The record doesn’t end there. Venezuela is a nation that should be awash in wealth, sitting as it does atop a sea of oil. Instead, its population is enduring terrible food shortages. According to the Borgen Project, “Across the country, poor and middle-class Venezuelans are unable to afford food and often must wait in long lines known as “colas” to find basic food like flour and rice. The government subsidizing of food in the country is limited, but the only affordable option. Malnutrition has increased. In the poorest segments of the population, especially in slums and areas of Caracas, malnutrition has increased greatly… Often, families cannot afford two or three meals a day and those meals consist of just bread or banana.”
In the Caribbean, Cuba is facing its worst food shortages in decades. Apologists for the Communist regime seek to blame an American embargo, but, similar to all other socialist regimes, the assault on private property rights is the true culprit. In a scene familiar to totalitarian socialist regimes, long lines for meager rations of food. A third of the entire nation’s land mass is suitable for farming, with highly fertile land.
Over the past century, these consistent food shortages in socialist regimes have been falsely blamed on weather conditions, citizens protecting their property rights, or other extraneous factors.

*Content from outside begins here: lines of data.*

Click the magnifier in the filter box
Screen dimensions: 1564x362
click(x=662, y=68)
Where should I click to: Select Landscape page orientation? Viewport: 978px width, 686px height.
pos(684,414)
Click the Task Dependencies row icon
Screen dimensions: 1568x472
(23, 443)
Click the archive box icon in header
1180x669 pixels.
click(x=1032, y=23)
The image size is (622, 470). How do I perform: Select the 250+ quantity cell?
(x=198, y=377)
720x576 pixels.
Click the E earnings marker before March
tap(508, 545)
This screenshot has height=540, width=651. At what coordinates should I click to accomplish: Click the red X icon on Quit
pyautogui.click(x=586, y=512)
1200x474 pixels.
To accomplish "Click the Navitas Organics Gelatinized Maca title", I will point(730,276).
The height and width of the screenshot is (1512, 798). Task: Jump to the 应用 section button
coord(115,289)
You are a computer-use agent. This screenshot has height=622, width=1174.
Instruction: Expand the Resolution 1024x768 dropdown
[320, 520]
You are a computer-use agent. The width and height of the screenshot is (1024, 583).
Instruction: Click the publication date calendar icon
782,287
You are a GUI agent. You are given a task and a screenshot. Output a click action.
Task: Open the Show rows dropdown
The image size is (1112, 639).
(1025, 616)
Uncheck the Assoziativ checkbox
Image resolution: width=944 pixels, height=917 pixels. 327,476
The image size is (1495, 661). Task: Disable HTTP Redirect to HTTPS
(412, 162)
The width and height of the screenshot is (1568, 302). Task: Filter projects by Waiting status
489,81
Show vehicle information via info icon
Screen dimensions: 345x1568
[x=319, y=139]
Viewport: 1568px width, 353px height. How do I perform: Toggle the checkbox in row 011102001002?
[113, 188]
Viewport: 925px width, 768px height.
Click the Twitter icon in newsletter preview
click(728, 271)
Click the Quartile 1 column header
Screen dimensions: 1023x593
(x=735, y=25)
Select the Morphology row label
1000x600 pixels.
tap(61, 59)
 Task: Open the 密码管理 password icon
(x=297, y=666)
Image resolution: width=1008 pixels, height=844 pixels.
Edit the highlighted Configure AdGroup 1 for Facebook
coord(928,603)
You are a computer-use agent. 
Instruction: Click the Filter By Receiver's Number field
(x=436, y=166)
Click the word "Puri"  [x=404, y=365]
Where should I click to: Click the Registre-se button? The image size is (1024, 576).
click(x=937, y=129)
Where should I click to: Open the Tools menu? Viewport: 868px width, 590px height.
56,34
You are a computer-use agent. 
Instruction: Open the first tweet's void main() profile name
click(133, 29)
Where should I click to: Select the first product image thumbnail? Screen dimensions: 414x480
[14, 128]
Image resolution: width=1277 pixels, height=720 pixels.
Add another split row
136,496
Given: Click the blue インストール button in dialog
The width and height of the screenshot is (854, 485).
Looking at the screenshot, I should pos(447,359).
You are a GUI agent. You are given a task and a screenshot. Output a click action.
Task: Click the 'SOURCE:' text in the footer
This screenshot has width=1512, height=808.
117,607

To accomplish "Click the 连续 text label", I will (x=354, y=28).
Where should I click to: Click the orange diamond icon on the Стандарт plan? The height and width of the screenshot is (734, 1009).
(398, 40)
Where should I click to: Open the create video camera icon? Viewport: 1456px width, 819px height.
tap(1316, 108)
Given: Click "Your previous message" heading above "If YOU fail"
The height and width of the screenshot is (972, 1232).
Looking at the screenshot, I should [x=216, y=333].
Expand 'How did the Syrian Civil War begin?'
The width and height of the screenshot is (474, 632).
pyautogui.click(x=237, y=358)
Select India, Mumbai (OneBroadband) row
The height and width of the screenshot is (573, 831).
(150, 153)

The problem is likely to get worse as advocates of extreme environmental policies, which tend to be trojan horses for socialist economics with little relevance to global temperatures, gain ground. The latest tirade is against agribusinesses and their production of $175 billion worth of chemical fertilizers. They recently won a major victory in Sri Lanka, where the substances were banned. As a result, food production collapsed. Despite the disastrous result, advocates are working diligently to enforce the concept throughout the world.